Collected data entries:
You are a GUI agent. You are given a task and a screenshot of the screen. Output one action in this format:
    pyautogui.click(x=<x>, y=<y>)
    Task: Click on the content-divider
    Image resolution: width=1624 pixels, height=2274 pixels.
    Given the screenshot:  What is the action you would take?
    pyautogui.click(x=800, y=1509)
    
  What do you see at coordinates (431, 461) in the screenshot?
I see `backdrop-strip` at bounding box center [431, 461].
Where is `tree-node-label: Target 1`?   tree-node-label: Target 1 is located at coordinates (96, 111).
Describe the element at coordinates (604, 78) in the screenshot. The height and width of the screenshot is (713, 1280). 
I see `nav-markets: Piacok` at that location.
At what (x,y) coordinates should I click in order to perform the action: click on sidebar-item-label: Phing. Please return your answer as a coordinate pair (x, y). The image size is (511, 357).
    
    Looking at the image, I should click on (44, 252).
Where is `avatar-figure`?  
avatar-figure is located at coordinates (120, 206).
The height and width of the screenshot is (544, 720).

§ **THE TASK**
Render each line of the listing above as a numbered list, leaving out the blank lines.

§ **RESULT**
1. You are a GUI agent. You are given a task and a screenshot of the screen. Output one action in this format:
2.     pyautogui.click(x=<x>, y=<y>)
3.     Task: Click on the content-divider
4.     Image resolution: width=1624 pixels, height=2274 pixels.
5.     Given the screenshot:  What is the action you would take?
6.     pyautogui.click(x=800, y=1509)
7.   What do you see at coordinates (431, 461) in the screenshot?
8. I see `backdrop-strip` at bounding box center [431, 461].
9. Where is `tree-node-label: Target 1`?   tree-node-label: Target 1 is located at coordinates (96, 111).
10. Describe the element at coordinates (604, 78) in the screenshot. The height and width of the screenshot is (713, 1280). 
11. I see `nav-markets: Piacok` at that location.
12. At what (x,y) coordinates should I click in order to perform the action: click on sidebar-item-label: Phing. Please return your answer as a coordinate pair (x, y). The image size is (511, 357).
13.     Looking at the image, I should click on (44, 252).
14. Where is `avatar-figure`?  
15. avatar-figure is located at coordinates (120, 206).
16. The height and width of the screenshot is (544, 720).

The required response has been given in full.